**** Listed records

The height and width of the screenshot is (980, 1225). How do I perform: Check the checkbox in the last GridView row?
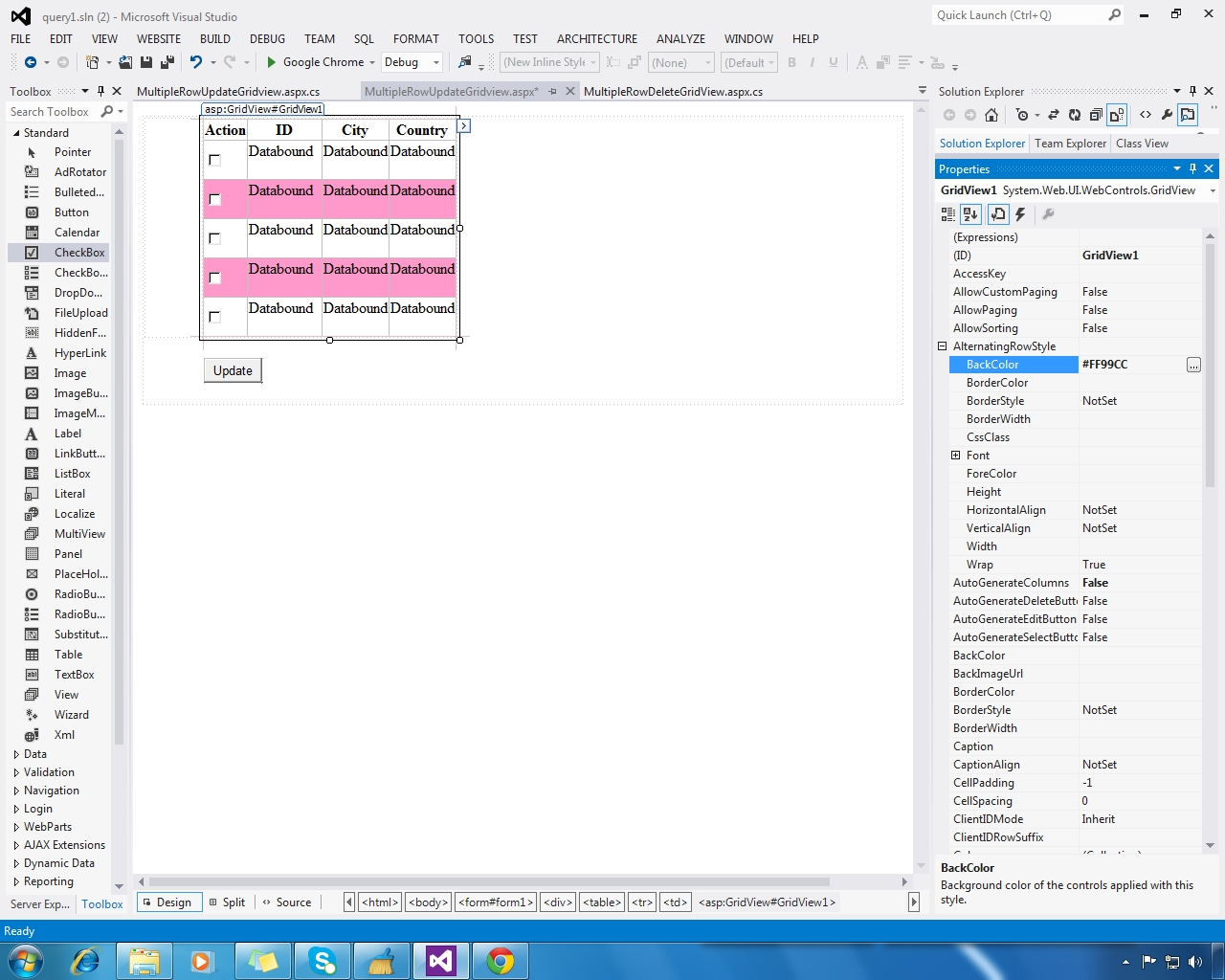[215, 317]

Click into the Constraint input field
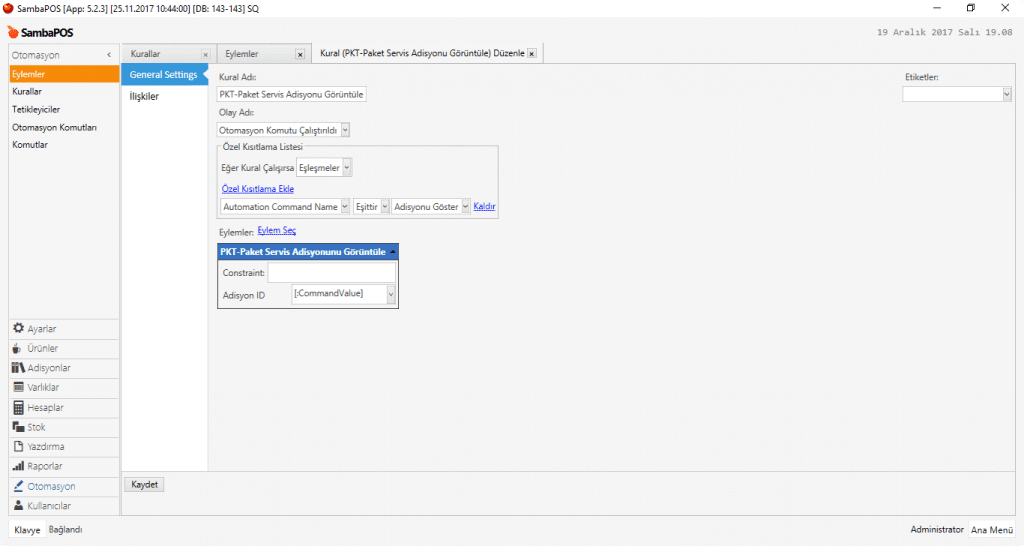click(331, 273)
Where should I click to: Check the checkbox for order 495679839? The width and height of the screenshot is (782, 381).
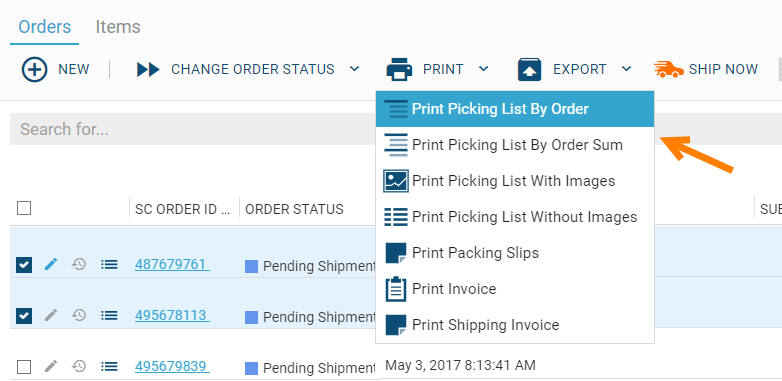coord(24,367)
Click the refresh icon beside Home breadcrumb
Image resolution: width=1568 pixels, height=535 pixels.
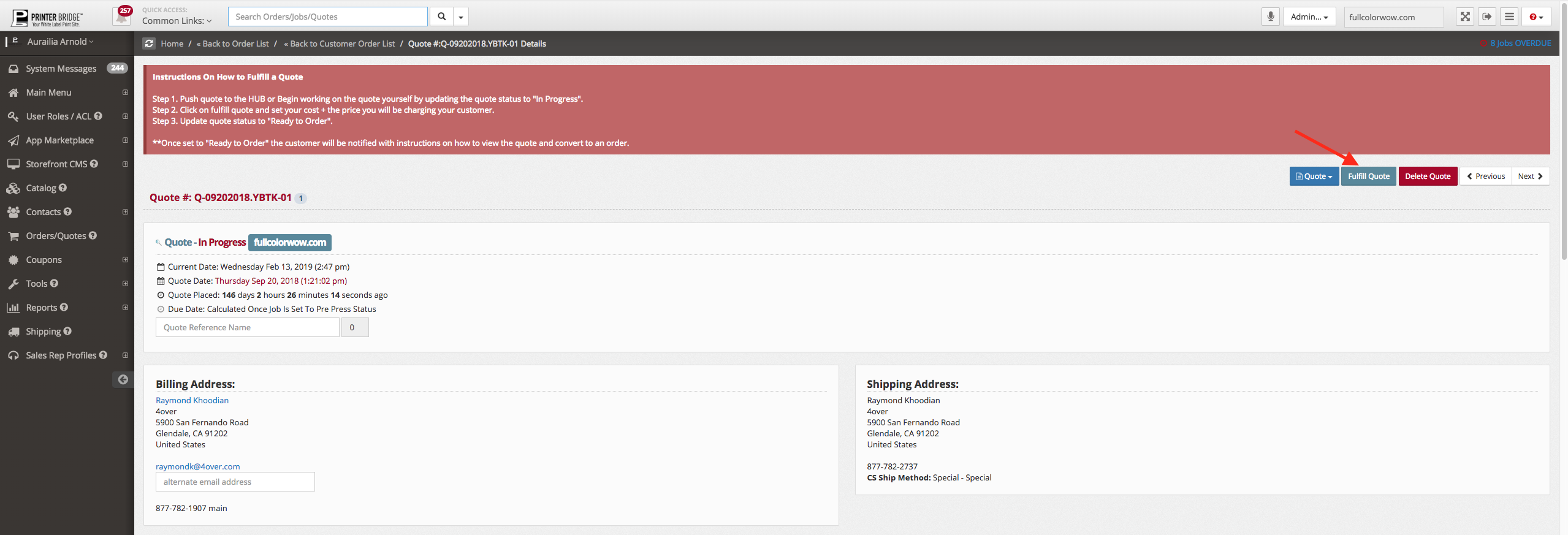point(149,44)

********

◆ Prompt
Write out every entry above exactly, minus the pictures.

◆ Result below
The height and width of the screenshot is (980, 1225). How do I perform: Check the checkbox in the last GridView row?
[215, 317]

Click into the Constraint input field
click(331, 273)
Where should I click to: Check the checkbox for order 495679839? The width and height of the screenshot is (782, 381).
coord(24,367)
Click the refresh icon beside Home breadcrumb
Image resolution: width=1568 pixels, height=535 pixels.
point(149,44)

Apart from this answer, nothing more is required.